Top of Data for processing
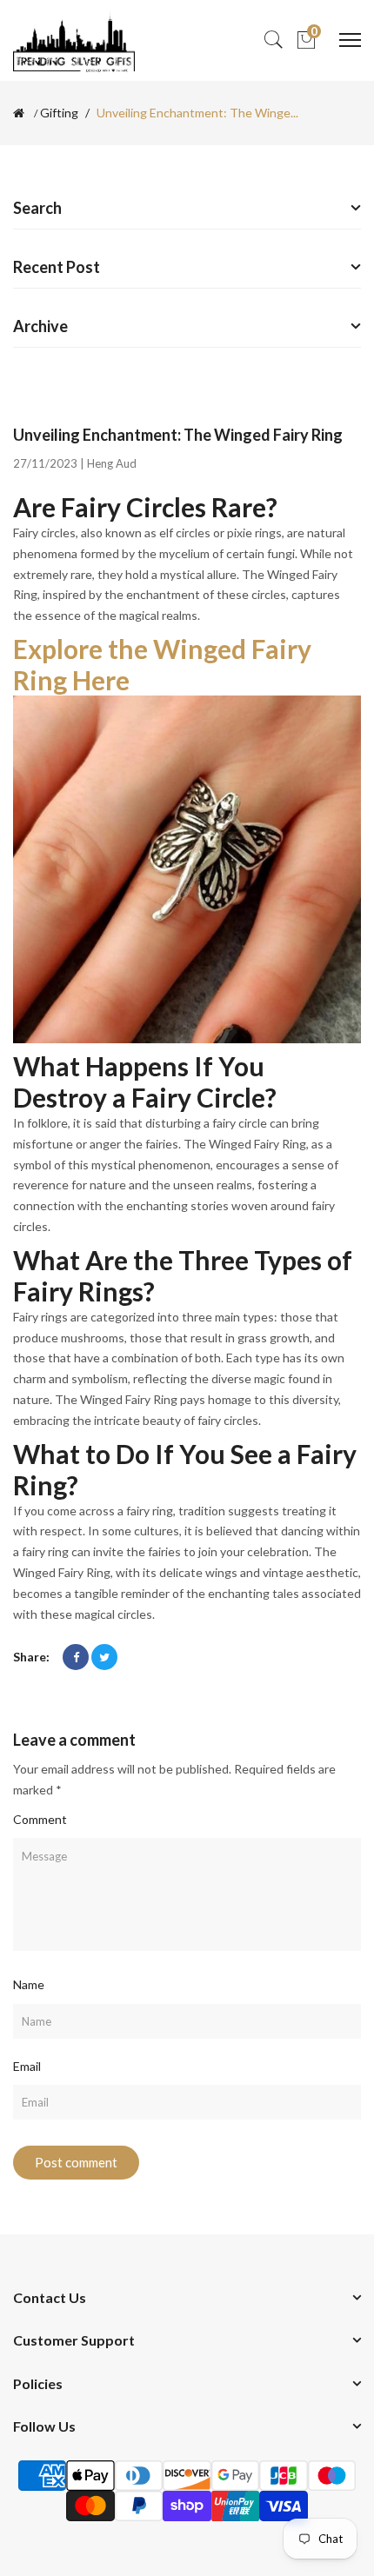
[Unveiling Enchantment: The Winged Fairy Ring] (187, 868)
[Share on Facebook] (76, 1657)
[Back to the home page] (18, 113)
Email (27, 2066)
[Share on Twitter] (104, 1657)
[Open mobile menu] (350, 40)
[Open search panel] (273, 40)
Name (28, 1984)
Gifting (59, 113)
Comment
Bottom of Data for processing
Try it —
Copy out exactly the lines that run from the one holding "Email (27, 2066)" through the end of the data above.

Response for this exercise —
Email (27, 2066)
[Share on Twitter] (104, 1657)
[Open mobile menu] (350, 40)
[Open search panel] (273, 40)
Name (28, 1984)
Gifting (59, 113)
Comment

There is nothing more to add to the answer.